The short answer is that so many white Americans have stories like mine, where amorphous ideas of “America” were entangled with other feelings, inculcated through repetition, and planted in the fertile soil of our childhood imaginary. Other such attachments seem to fade as we grow up, while this one is constantly reaffirmed, entrenching itself in our psychic foundations. Why does it feel so personal, so intrinsic to our identity? So much so that we would let things come to the verge of total collapse rather than let it go?

The Phantasm

In Who’s Afraid of Gender?, Judith Butler asserts that the burgeoning right-wing anti-gender movement works by creating a “phantasm,” built on people’s fears and anxieties.

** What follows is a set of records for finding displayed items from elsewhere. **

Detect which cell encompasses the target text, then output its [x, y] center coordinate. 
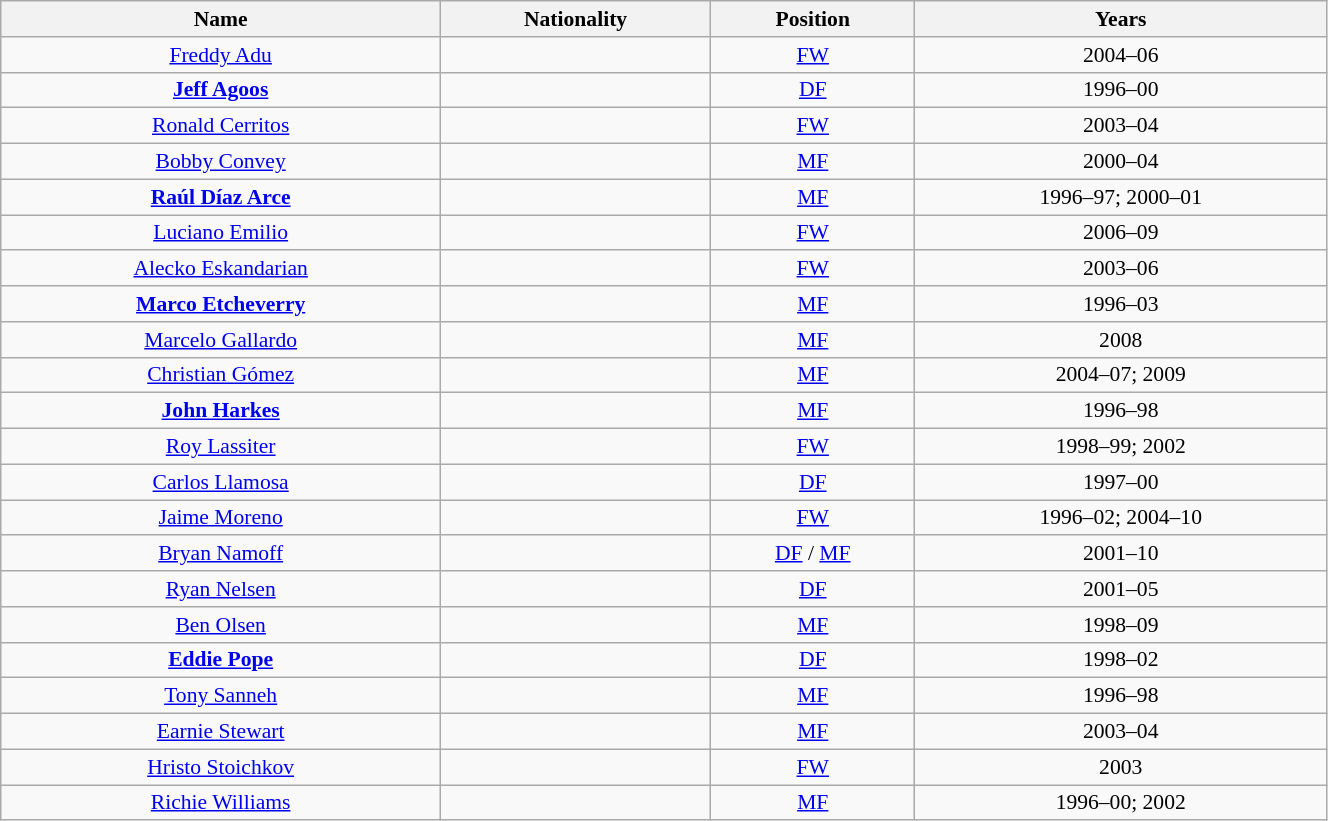
Alecko Eskandarian [221, 269]
2001–05 [1121, 589]
Nationality [576, 19]
2003–06 [1121, 269]
2000–04 [1121, 162]
Tony Sanneh [221, 696]
1996–00 [1121, 90]
1998–02 [1121, 660]
Ryan Nelsen [221, 589]
DF / MF [813, 554]
Eddie Pope [221, 660]
Roy Lassiter [221, 447]
Carlos Llamosa [221, 482]
Position [813, 19]
2001–10 [1121, 554]
Bobby Convey [221, 162]
2003 [1121, 767]
Raúl Díaz Arce [221, 197]
Ben Olsen [221, 625]
Richie Williams [221, 803]
Marco Etcheverry [221, 304]
2004–06 [1121, 55]
1996–00; 2002 [1121, 803]
Years [1121, 19]
Jeff Agoos [221, 90]
Earnie Stewart [221, 732]
1996–97; 2000–01 [1121, 197]
2006–09 [1121, 233]
1996–03 [1121, 304]
Ronald Cerritos [221, 126]
Freddy Adu [221, 55]
John Harkes [221, 411]
Christian Gómez [221, 375]
2004–07; 2009 [1121, 375]
Hristo Stoichkov [221, 767]
1996–02; 2004–10 [1121, 518]
1998–99; 2002 [1121, 447]
Marcelo Gallardo [221, 340]
1997–00 [1121, 482]
2008 [1121, 340]
1998–09 [1121, 625]
Name [221, 19]
Luciano Emilio [221, 233]
Jaime Moreno [221, 518]
Bryan Namoff [221, 554]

This phantasm operates beyond any objective reality, taking on a power of its own that short-circuits rational thought. Once a “phantasmic scene” like this is empowered, fighting against it requires striking at its roots—the fears, anxieties, and “cultural codes” that Butler says “enter into the most primal fantasies where there is no clear way to dissociate the unconscious from the work of the cultural.”